- EXTRACT TO READ:
·····

I got me a sweet deal from some guy here in T.O. and now thinking of what to do with it. It has same engine as the late 80s dodge caravan which is a mitsubishi 6G72, a V6 3.0L, a 4x4(with 2H, 4H, 4L) and an auto with overdrive. an awsome engine but not too economical. Especially in the raider for some reason, it gets wors l/km than the caravan even though it is a short wheel base, must be the 4x4 or the trans gearing.
anyway i was searching high and low but it seems that no one has done this, and why?








this is a perfect rig for a VW diesel power. i know there are people out there that sell an adapter for a sidekick to swap in a TDI. but my problem is the lack of info on the raider transmission, especially the automatic. i could dive right in and do a 6 month engine swap deal but this is nonecence. So i was hoping someone here knows someone or has some info that can help me out.
willing to pay someone for an adapter plate for me, but not know of anyone who has done it.
thanks again
by the way, happy holidays everyone.
ip


----------



## ipdesign (Nov 16, 2004)

*Re: 1989 Dodge raider swap 1.9TDI? (ipdesign)*

anyone got any ideas?
the people that do the adapter for suzukis told me they have nothing for a mitsubishi, and mentioned best bet is to swap the transmission as well. well that is a whole new game.
any have some input on this?


----------



## QuantumSyncro (Apr 28, 2000)

·····

- DATA PROVIDED:
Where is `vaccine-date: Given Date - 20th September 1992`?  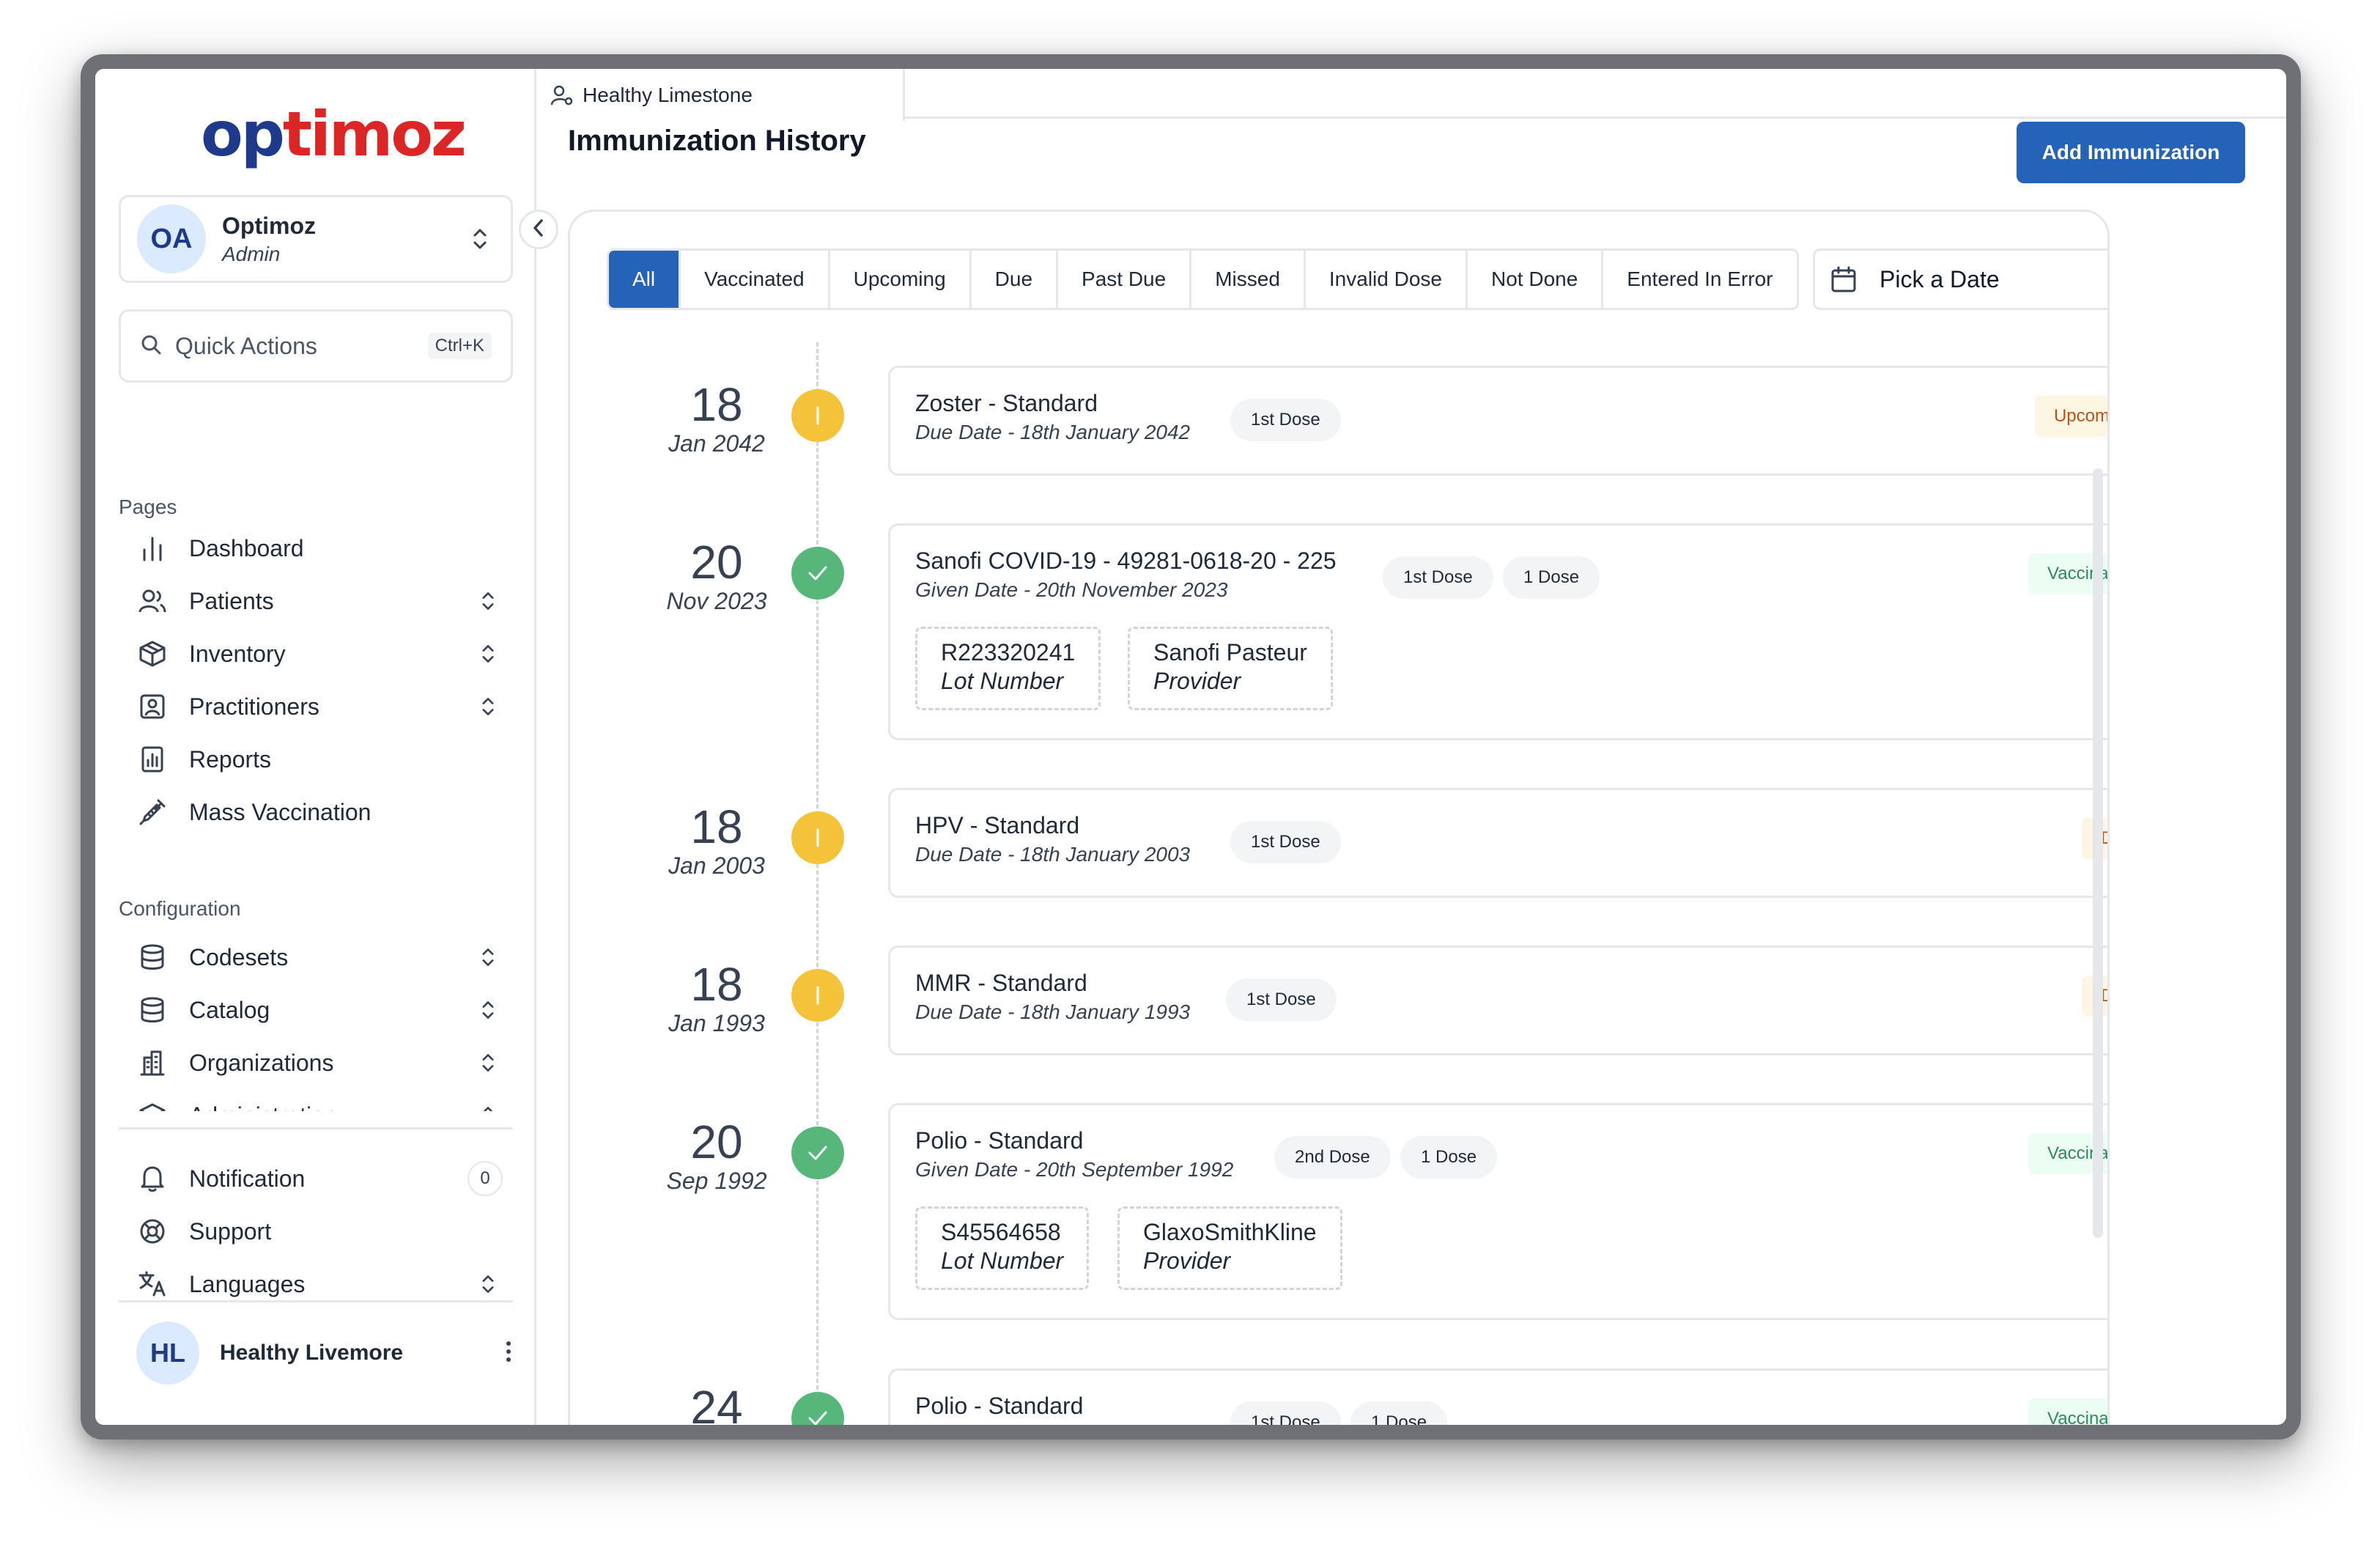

·····

- PROBLEM DETAILS:
Answer these questions from the Dodge Raider thread:
1. Which engine does the Raider share with the late-80s Dodge Caravan?
2. Which drive modes does the Raider's 4x4 have?
3. What did the people who make the adapter for Suzukis say about a Mitsubishi?
The listing plays no part in what comes next.

- OUTPUT:
1. The Mitsubishi 6G72, a 3.0L V6.
2. 2H, 4H and 4L.
3. They had nothing for a Mitsubishi and said the best bet was to swap the transmission as well.